→ **Required actions**
1. Answer these questions using the article about the Erg Chech 002 meteorite:
(a) What isotope-bearing material does the article say may have been added to the Solar System toward the end of its formation?
(b) Roughly how many years ago does the article say the Sun was "a mere twinkle in a cloud of dust"?
(c) According to the article, what went into forming the planets?
2. Carry the article about the Erg Chech 002 meteorite forward, starting right after its final sentence.

→ **Source extract**

** Begin **

This Ancient Meteorite Is A Time Capsule From The Birth of Our Solar System

A piece of ancient space rock that ended up on Earth is giving scientists the clues they need to understand the cloud of dust from which the Solar System was born.

The rare object is known as Erg Chech 002, and an isotope contained within it suggests a sprinkling of radioactive material from recently exploded stars infused with our Solar System towards the end of its formation.

It’s a fascinating glimpse into the solar environment billions of years ago, showing not just how meteorites can serve as time capsules preserving the secrets of the past, but that those secrets can then be used to better understand what we find in other space rocks.

The Sun, like all stars, was born from gas and dust. The solar nebula was a dense cloud floating in space, with a denser region that would collapse under gravity to form a baby star, spooling in more and more material as it spun and grew. Once the Sun had swallowed its fill, the remaining disk of material went into forming the planets.

A piece of Erg Chech 002. (Yuri Amelin)

We have a rough idea what was in the nebula. After all, our own planet, and all the other planets and rocks and dust drifting through the Solar System were made from it. But in many of those places, a lot has changed chemically over the 4.6 billion years or so since the Sun was a mere twinkle in a cloud of dust.

Meteorites and asteroids, by contrast, are thought to represent a relatively pristine sample of the Solar System at the time these objects formed, since they have remained more or less unchanged and unaltered since that time. So we can study them to find out when they formed, and the composition of the material from which they did so.

** End **

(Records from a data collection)

** Begin **

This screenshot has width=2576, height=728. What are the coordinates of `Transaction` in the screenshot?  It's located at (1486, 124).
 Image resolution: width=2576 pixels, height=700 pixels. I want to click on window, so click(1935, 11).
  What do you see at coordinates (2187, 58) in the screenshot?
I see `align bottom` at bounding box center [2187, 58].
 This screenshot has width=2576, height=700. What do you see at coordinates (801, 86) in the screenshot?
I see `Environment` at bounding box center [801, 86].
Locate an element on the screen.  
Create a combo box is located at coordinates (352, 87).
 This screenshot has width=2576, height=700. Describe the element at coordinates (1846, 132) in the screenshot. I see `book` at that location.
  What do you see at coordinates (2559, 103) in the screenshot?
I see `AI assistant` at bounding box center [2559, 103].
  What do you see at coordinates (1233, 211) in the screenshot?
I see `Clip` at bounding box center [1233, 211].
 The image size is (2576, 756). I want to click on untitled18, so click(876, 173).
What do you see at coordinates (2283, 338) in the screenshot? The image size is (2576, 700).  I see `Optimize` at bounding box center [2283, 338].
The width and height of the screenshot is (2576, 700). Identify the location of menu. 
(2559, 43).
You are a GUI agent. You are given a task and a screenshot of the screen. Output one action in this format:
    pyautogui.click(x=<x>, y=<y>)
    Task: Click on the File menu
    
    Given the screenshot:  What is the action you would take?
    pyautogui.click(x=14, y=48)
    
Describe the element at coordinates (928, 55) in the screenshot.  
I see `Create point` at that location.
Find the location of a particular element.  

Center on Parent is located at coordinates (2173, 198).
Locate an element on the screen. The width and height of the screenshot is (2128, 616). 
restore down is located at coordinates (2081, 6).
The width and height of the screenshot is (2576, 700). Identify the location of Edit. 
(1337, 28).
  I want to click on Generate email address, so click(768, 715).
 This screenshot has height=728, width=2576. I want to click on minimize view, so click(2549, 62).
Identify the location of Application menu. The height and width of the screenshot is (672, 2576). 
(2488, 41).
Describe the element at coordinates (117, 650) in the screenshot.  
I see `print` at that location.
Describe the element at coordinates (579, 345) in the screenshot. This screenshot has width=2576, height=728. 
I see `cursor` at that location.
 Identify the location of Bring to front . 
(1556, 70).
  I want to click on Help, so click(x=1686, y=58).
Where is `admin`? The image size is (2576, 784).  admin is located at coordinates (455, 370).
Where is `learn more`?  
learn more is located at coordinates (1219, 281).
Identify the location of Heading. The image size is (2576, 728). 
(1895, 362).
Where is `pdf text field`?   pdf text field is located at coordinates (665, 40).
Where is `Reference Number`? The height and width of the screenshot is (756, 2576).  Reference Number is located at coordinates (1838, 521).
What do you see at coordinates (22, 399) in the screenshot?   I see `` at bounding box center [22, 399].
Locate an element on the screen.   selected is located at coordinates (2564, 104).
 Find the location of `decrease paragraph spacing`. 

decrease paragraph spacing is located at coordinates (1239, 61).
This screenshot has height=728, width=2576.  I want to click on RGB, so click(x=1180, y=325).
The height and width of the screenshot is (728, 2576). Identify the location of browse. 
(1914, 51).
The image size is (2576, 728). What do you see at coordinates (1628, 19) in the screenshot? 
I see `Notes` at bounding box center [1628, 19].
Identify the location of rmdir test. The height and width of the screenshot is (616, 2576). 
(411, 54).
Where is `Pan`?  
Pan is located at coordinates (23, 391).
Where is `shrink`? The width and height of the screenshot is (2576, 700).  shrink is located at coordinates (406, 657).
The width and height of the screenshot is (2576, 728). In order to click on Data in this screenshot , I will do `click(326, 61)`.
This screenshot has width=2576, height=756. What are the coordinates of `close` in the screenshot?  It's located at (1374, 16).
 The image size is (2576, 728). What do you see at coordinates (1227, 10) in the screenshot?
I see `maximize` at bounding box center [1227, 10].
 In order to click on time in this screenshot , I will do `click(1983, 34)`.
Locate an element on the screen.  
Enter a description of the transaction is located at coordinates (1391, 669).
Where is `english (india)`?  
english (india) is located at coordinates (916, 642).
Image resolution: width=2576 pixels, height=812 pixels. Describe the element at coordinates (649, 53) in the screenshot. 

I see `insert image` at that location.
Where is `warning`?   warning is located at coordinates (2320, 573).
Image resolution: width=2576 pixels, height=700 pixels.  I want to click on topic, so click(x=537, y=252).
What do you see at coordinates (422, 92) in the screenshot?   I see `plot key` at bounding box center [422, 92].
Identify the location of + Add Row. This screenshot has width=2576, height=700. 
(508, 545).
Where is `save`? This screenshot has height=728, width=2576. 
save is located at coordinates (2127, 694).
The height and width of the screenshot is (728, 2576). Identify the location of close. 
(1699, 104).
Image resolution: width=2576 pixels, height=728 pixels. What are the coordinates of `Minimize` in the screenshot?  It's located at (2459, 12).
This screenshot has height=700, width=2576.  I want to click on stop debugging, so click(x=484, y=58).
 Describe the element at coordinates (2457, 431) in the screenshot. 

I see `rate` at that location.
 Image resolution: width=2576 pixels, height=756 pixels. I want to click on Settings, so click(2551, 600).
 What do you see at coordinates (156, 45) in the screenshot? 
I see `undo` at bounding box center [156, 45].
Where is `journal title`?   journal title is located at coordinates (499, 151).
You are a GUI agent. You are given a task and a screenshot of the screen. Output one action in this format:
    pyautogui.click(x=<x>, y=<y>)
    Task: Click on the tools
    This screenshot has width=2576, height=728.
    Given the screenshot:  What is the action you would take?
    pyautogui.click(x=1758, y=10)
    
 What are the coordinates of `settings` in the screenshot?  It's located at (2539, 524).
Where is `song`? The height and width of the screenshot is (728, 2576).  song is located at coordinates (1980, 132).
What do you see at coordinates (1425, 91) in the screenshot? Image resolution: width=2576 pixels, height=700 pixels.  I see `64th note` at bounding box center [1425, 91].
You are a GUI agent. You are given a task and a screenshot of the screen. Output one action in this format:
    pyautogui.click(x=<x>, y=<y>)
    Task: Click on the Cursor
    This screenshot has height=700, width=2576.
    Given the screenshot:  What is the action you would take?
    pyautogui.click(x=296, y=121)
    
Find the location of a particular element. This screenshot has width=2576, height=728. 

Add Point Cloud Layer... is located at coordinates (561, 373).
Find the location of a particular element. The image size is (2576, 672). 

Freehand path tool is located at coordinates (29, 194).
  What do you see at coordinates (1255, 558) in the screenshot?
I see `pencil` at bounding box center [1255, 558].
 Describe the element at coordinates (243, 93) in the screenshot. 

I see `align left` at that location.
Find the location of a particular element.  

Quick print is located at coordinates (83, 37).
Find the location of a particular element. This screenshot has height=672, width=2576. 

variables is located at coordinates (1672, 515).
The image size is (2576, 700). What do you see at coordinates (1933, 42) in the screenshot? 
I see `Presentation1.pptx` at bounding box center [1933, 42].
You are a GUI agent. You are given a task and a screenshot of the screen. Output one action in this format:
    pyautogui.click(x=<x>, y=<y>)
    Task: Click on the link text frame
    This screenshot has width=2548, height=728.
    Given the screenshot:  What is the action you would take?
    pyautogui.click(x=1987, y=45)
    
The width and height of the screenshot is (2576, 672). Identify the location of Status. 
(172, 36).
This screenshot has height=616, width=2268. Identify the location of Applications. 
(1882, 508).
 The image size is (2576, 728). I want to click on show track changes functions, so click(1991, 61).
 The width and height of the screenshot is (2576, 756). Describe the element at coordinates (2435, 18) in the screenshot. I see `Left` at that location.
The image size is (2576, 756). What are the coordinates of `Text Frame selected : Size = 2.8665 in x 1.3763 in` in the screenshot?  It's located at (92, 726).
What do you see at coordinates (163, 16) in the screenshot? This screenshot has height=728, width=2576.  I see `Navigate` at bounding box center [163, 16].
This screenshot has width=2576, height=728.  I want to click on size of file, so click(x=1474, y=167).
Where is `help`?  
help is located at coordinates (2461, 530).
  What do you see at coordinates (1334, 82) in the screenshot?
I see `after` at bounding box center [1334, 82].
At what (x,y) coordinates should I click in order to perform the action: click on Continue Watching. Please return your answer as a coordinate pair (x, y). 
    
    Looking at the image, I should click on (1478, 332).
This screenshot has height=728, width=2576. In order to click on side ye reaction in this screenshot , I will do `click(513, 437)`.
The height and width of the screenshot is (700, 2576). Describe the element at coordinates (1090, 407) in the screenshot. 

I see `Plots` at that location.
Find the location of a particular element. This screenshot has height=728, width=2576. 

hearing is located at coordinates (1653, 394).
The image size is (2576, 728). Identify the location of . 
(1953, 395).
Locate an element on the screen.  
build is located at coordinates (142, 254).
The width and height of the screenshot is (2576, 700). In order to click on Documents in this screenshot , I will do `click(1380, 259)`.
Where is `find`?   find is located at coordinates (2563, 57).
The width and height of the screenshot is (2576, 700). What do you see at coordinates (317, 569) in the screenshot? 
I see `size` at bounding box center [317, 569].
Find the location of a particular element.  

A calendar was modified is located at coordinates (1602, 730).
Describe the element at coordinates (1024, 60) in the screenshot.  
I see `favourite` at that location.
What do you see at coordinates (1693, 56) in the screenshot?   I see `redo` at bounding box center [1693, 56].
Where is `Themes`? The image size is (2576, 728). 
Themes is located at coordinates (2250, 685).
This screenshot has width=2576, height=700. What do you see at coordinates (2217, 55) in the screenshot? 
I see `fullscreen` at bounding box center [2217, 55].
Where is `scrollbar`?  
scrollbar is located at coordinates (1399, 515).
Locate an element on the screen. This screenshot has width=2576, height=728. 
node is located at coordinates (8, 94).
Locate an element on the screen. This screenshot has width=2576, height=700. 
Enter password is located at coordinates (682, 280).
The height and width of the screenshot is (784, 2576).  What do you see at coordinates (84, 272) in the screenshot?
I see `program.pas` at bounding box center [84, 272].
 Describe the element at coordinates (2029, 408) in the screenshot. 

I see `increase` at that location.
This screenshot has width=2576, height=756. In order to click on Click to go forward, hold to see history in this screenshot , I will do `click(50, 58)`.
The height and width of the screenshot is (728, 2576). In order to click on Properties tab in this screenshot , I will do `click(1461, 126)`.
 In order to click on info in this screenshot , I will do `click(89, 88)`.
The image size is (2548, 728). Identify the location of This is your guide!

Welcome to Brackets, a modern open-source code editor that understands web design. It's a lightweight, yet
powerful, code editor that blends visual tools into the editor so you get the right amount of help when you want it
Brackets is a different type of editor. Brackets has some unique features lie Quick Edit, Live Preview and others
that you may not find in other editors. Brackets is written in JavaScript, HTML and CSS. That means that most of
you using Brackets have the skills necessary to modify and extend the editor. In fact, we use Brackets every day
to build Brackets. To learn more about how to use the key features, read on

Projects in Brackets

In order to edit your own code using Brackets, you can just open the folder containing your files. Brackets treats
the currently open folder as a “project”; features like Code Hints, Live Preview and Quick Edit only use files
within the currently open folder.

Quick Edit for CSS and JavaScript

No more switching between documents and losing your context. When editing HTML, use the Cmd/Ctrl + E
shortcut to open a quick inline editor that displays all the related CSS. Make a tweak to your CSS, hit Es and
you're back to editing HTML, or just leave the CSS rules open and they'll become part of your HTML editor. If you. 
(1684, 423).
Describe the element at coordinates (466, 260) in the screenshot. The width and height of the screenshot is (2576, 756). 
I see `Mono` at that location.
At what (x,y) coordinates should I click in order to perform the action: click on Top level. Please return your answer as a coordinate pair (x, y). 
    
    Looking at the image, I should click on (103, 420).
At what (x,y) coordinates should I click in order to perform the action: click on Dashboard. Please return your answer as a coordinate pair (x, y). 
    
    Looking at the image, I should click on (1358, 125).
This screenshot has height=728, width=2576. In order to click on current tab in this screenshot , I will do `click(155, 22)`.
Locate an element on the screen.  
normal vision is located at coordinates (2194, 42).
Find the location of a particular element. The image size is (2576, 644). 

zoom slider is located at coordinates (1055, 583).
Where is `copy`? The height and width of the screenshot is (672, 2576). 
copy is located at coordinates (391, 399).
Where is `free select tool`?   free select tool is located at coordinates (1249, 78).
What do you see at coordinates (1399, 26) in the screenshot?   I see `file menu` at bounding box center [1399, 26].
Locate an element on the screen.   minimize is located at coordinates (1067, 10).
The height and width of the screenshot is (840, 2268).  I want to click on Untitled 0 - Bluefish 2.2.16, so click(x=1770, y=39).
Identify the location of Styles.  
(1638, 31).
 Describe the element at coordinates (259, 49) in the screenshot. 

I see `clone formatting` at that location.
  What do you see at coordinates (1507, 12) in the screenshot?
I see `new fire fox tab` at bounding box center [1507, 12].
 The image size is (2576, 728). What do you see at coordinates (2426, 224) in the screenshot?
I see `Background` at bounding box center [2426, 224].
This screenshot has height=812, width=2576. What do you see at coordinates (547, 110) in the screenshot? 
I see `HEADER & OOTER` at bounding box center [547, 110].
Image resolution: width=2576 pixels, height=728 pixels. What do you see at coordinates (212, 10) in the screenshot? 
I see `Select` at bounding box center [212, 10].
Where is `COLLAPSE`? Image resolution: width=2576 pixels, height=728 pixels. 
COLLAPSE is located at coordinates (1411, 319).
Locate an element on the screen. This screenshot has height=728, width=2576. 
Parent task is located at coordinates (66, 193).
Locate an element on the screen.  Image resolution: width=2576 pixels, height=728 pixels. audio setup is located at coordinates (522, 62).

** End **

→ **Responses for each task**
1.
(a) A sprinkling of radioactive material from recently exploded stars.
(b) About 4.6 billion years ago.
(c) The disk of material left over once the Sun had swallowed its fill.

2.
This brings us back to Erg Chech 002, a meteorite older than Earth and unlike any other. Discovered in 2020 in the Erg Chech sand sea in southwestern Algeria, the stone has an unusual andesitic composition linked with igneous activity, suggesting that the object was once part of a planet early in formation, whose development was arrested early.

One of the elements it contains is a stable isotope of magnesium called magnesium-26. Magnesium-26 is a decay product from a particular radioactive isotope of aluminum, aluminum-26, that is produced during the violent supernova deaths of massive stars.

A small piece of Erg Chech 002, roughly 20 millimeters across. (Yuri Amelin)

Aluminum-26 has a relatively short half-life of 717,000 years, but its decay products can be used to infer its past presence in materials, and calculate the age of the objects wherein they are found.

A team of scientists led by cosmochemist Evgenii Krestianinov of the Australian National University in Australia has now used this isotope clock to infer the distribution of aluminum-26 in the solar nebula.

They calculated the age of the meteorite, based on the ratios of its radioactive decay products. Their calculations were consistent with previous calculations of the age of Erg Chech 002 – 4.566 billion years.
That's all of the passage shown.